20/12/2025
"La langue française va mal", écrit l'Agence France-Presse. Prévenir et réprimer l'usage abusif et la propagation des anglicismes. "Étouffé par l'anglo-américain", le français "voit désormais son usage même évincé par cette dernière langue devenue si peu étrangère".
Pétition déposée à l'Assemblée nationale en 2023 (archivée)
Devant les constats :
Cette pétition souhaite susciter une réaction :
La pression de l'anglo-américain, qui se substitue uniformément au lexique précis et nuancé à notre disposition, aboutit à une uniformisation et à un appauvrissement de la pensée. Elle est devenue une réelle menace pour notre culture et notre indépendance. Il est plus que temps d'en prendre acte et d'y remédier dans la légalité.
Dans un manifeste publié en 2019, 100 personnalités de 25 pays ont demandé au président français Emmanuel Macron de "protéger la langue française du colonialisme anglo-américain".
"La langue française va mal", écrit l'Agence France-Presse, reprenant une phrase du document de plaidoyer publié par le journal "Le Parisien/Aujourd'hui".
"Étouffé par l'anglo-américain", le français "voit désormais son usage même évincé par cette dernière langue devenue si peu étrangère", écrivent les signataires du manifeste.
Des artistes, des enseignants et des scientifiques, dont le chanteur français Pierre Perret, le sociologue suisse Jean Ziegler, l'écrivain français Didier Van Cauwelaert et le Franco-Marocain Tahar Ben Jelloun font partie des auteurs du manifeste.
L’usage des anglicismes a triplé depuis 1950
La langue française, depuis la seconde moitié du XXème siècle, est marquée par un usage accru d’anglicismes, c’est-à-dire d’emprunts faits à la langue anglaise pour exprimer quelque chose dans la langue de Molière.
Il existe plusieurs facteurs de diffusion des anglicismes dans la langue française :
La mondialisation a facilité les échanges économiques, politiques et culturels entre les pays. Les entreprises multinationales ont ainsi de plus en plus tendance à diffuser leurs messages en anglais.
L’hégémonie américaine a peu à peu imposé l’anglais comme langue mondiale dominante. Le Plan Marshall de 1948, programme d’aide économique des États-Unis pour aider l’Europe à se reconstruire, exige que les pays européens diffusent au moins 30 % de la production annuelle des films d’Hollywood, contribuant à la diffusion d’expressions anglophones.

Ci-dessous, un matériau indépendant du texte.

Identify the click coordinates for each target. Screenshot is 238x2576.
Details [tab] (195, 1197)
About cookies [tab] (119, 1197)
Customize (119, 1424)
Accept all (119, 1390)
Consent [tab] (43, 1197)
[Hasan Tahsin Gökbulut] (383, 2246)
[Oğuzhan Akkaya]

L’importance croissante des nouvelles technologies a entraîné une modification de notre vocabulaire. Dans le domaine de l’informatique et de la communication, dominé par la Silicon Valley américaine, les innovations ont été accompagnées d’un vocabulaire technique anglais.
L’impuissance des pouvoirs publics à lutter contre le phénomène
Pour lutter contre ce phénomène, l’Académie française tient une liste des anglicismes les plus utilisés dans la langue de Molière.

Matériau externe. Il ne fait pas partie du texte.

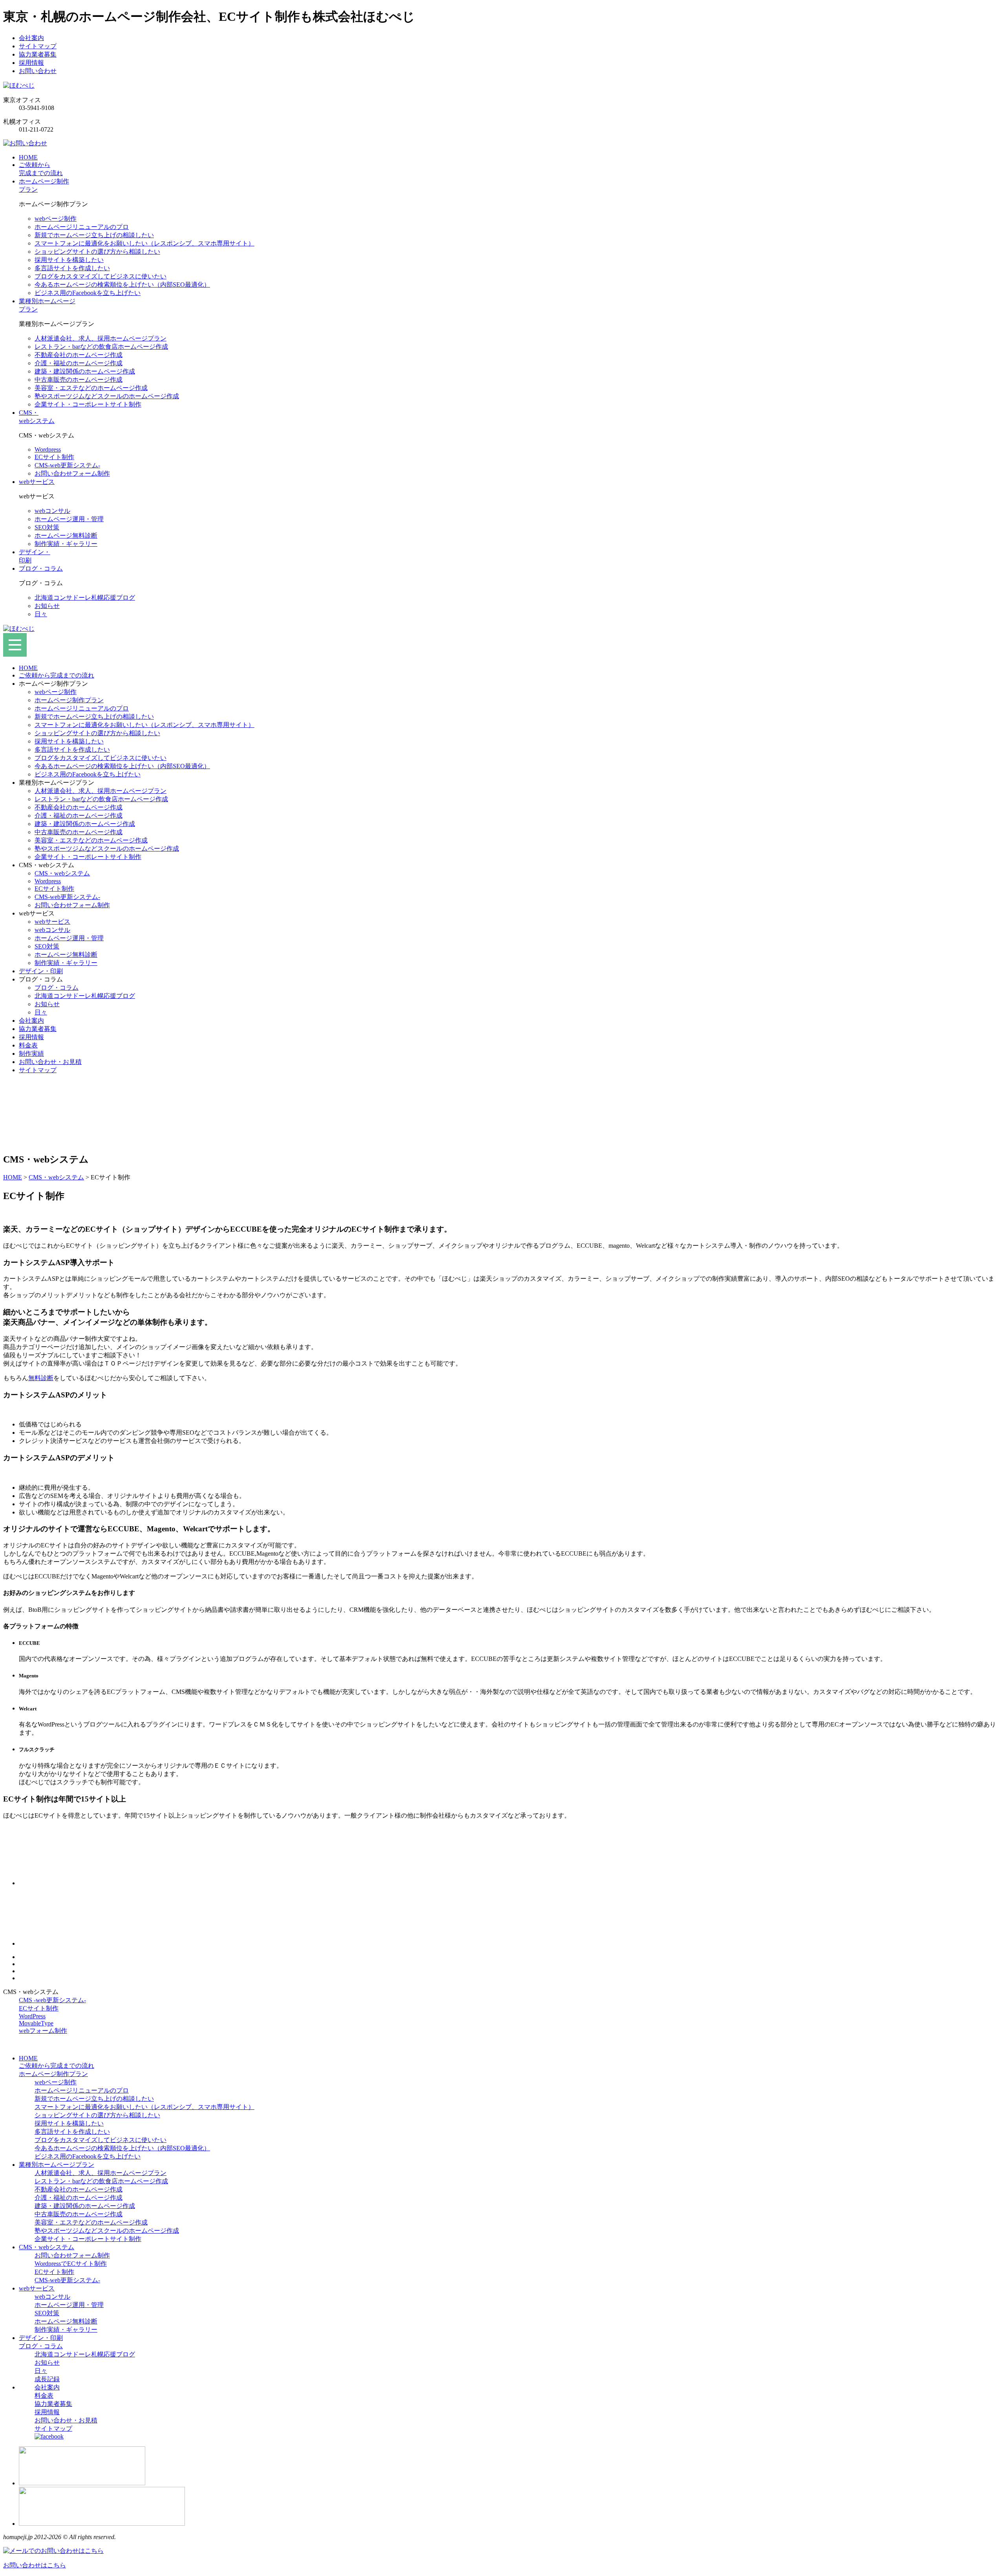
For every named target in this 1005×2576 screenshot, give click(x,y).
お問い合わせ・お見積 (50, 1061)
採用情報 (31, 62)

FranceTerme est une base de données de la délégation générale à la langue française et aux langues de France du ministère de la Culture français. Elle recense des nouveaux mots approuvés par la Commission d’enrichissement de la langue française en remplacement de termes étrangers, en particulier les anglicismes. Son objectif est de promouvoir l’utilisation de mots français plutôt que de termes étrangers.
Mais malgré ces initiatives, la diffusion des anglicismes progresse au sein des élites politiques, économiques et médiatiques de France. Le Conseil Supérieur de l’Audiovisuel, semble d’ailleurs acter son impuissance en la matière :
Dans l’état actuel du droit français, une terminologie légale officielle ne peut être imposée aux services de télévision et de radio, qu’ils soient publics ou privés, et rien n’interdit le recours dans les programmes audiovisuels, comme au sein des écrans publicitaires, à des termes ou expressions étrangers entrés dans le langage courant (airbag, live…), quand bien même ceux-ci posséderaient un équivalent français.

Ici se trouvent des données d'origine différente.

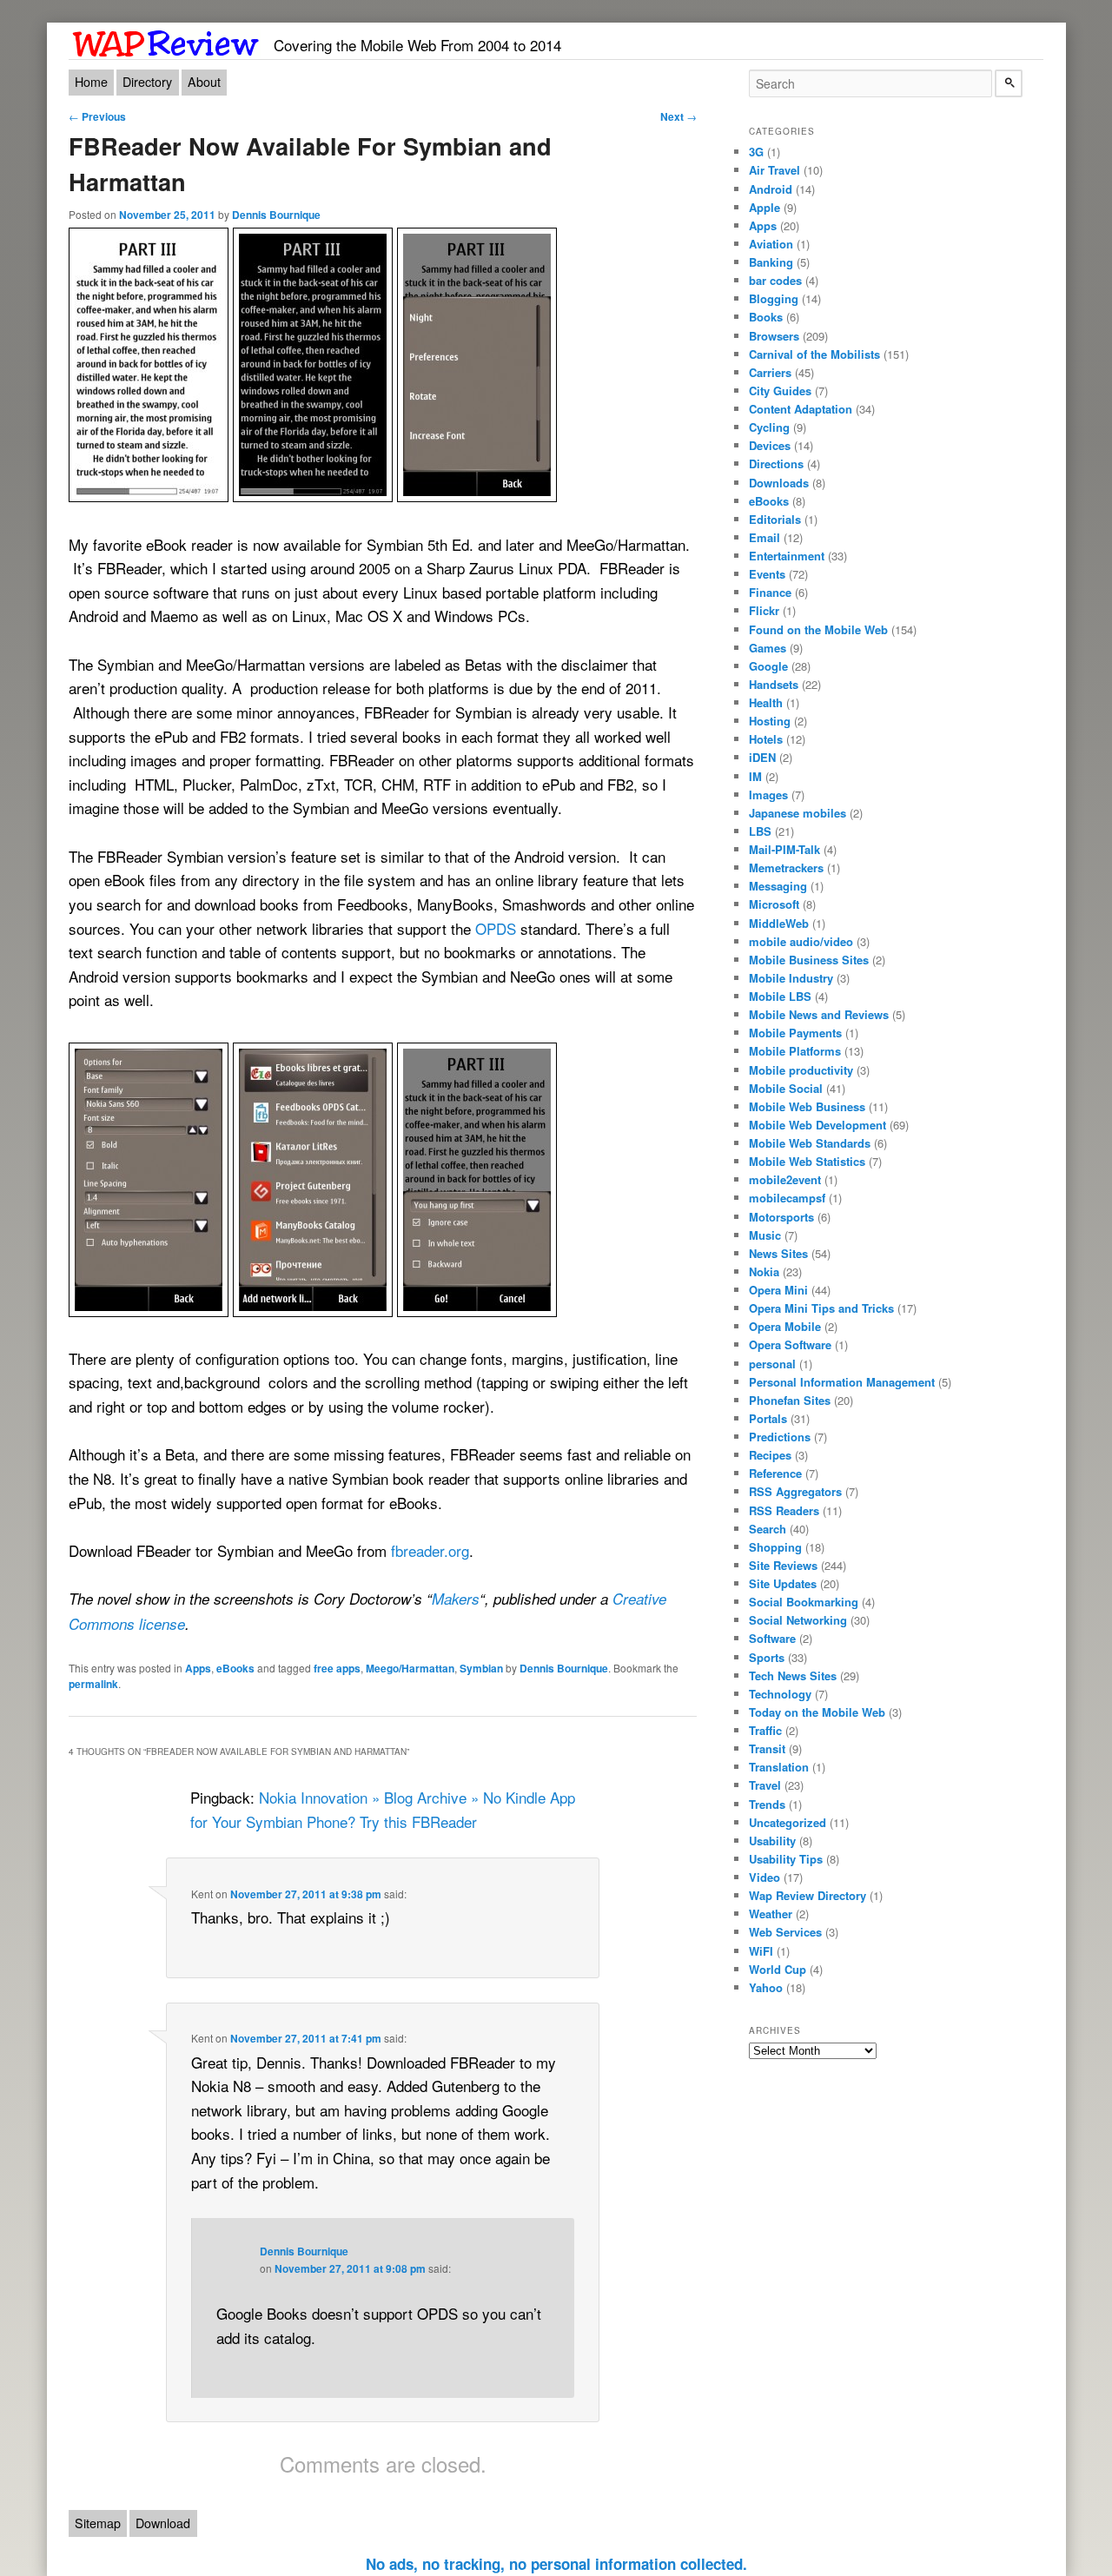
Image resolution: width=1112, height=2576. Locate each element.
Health (766, 702)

Pour ce qui est de l’emploi fréquent d’anglicismes, le Conseil constitutionnel autorise le libre emploi de mots étrangers. Il a déclaré dans une décision du 29 juillet 1994 que « [la liberté de communication et d’expression] implique le droit pour chacun de choisir les termes jugés par lui les mieux appropriés à l’expression de sa pensée ; […] la langue française évolue, comme toute langue vivante, en intégrant dans le vocabulaire usuel des termes de diverses sources, qu’il s’agisse d’expressions issues de langues régionales, de vocables dits populaires ou de mots étrangers ».
Conseil Supérieur de l’Audiovisuel
La presse diffuse de plus en plus d’anglicismes. La presse écrite n’est pas en reste. Une étude menée par Chesley (Lexical «borrowings in French : Anglicisms as a separate phenomenon », Journal of French Language Studies, volume 20, no 3, 2010) a examiné l’utilisation des anglicismes dans les articles de deux journaux français, Le Monde et Le Figaro. Elle montre une corrélation entre les anglicismes présents dans les deux journaux, soulignant l’importance de ces emprunts dans la presse écrite française contrairement aux emprunts d’autres langues.
Qu’en est-il aujourd’hui ? Benjamin Azoulay et Benoît de Courson, fondateurs de Gallicagram, ont analysé l’usage des anglicismes dans les colonnes du Monde, journal national de référence en France.
Pour cela, ils ont utilisé leur programme Gallicagram, permettant de représenter graphiquement l’évolution au cours du temps de la fréquence d’apparition d’un ou plusieurs syntagmes dans les corpus numérisés de Gallica et de beaucoup d’autres bibliothèques.
Cette étude a été réalisée à partir de la catégorie « anglicismes » du Wiktionnaire, qui liste un total de 2 536 anglicismes.
Le président français est invité à "montrer l'exemple, en renonçant à l'emploi de l'anglo-américain à l'étranger" et "en renonçant à l'utilisation peu digne de l'anglo-américain en France même".
Ainsi, on observe un triplement de l’usage des anglicismes dans les articles du Monde depuis 1945.
S'inspirer de la pugnacité du Québec
Refusant "l'intronisation de la langue anglo-américaine comme seconde langue officielle de la nation", ils demandent notamment de "mettre un terme au projet sacrilège prétendant dispenser dans les établissements scolaires des cours de matières générales en anglo-américain". "Faute d'avoir su précéder le Québec comme référence mondiale pour la défense du français, du moins sachons nous inspirer de sa pugnacité et abandonner nos comportements serviles", concluent les Cent.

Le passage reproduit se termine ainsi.